** Extracted records follows **

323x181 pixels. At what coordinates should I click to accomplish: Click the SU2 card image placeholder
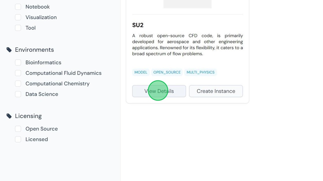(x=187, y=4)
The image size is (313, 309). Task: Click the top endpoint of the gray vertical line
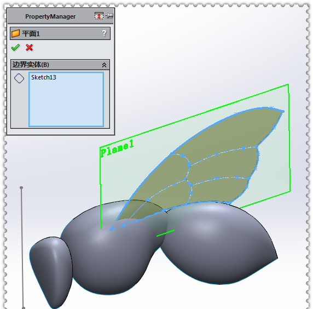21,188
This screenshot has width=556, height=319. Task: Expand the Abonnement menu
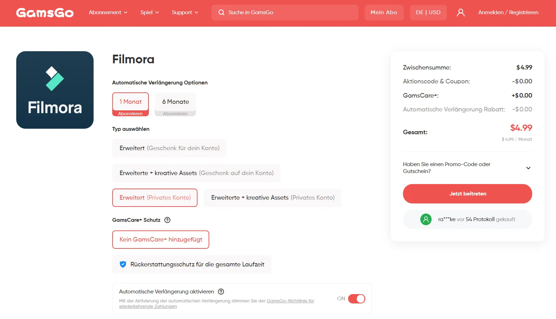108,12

** End of Extracted records **
** Extracted records follows **

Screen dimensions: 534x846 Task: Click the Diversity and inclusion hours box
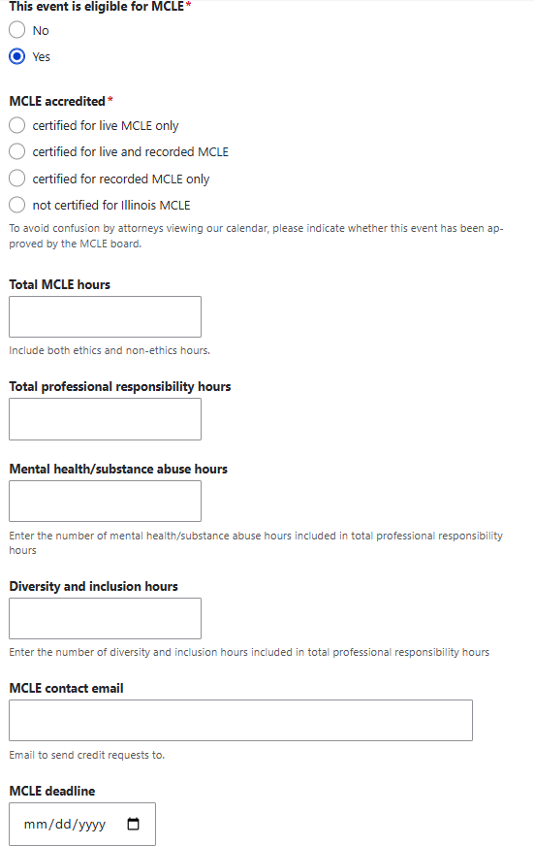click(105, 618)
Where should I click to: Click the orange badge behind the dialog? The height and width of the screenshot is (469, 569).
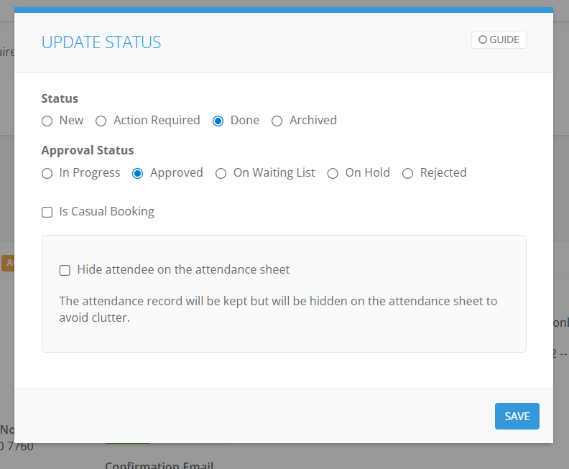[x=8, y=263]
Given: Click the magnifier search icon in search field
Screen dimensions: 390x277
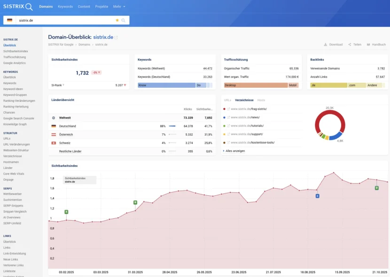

** End of Extracted records **

# Problem statement
With the first line being the one containing "Given: Click the" and the last line the one containing "Screen dimensions: 390x277", transcribe exactly the lines above that fall in that range.

# Task output
Given: Click the magnifier search icon in search field
Screen dimensions: 390x277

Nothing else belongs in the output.